_DATA FOR THE TASK:_

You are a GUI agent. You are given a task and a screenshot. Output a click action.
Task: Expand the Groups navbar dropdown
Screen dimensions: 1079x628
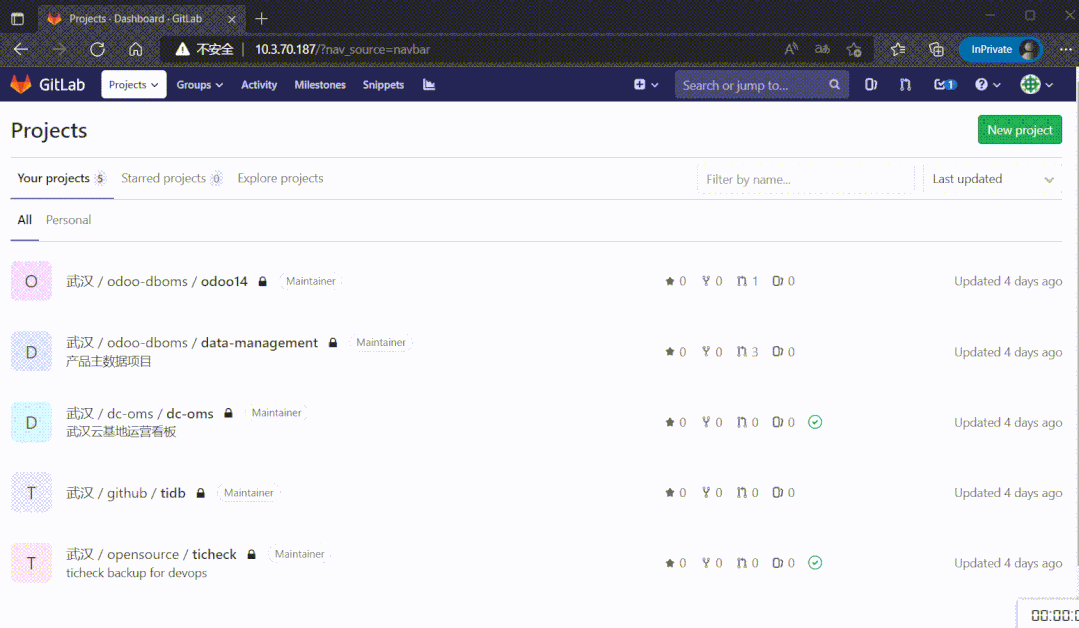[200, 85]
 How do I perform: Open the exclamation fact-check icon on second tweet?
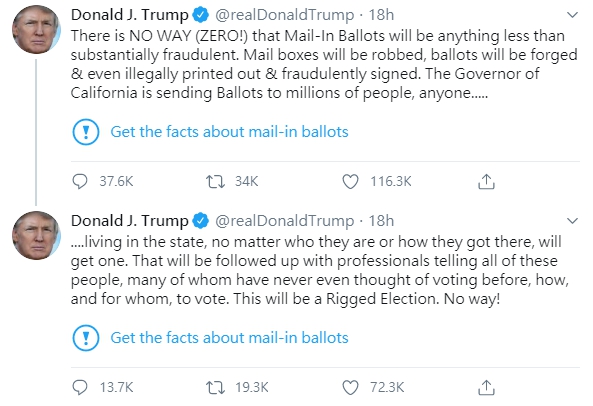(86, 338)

_TO DO:_ Copy out every line of the listing above word for word, leaving out the pictures.

_TASK SOLUTION:_
You are a GUI agent. You are given a task and a screenshot. Output a click action.
Task: Expand the Groups navbar dropdown
Screen dimensions: 1079x628
[200, 85]
 How do I perform: Open the exclamation fact-check icon on second tweet?
(86, 338)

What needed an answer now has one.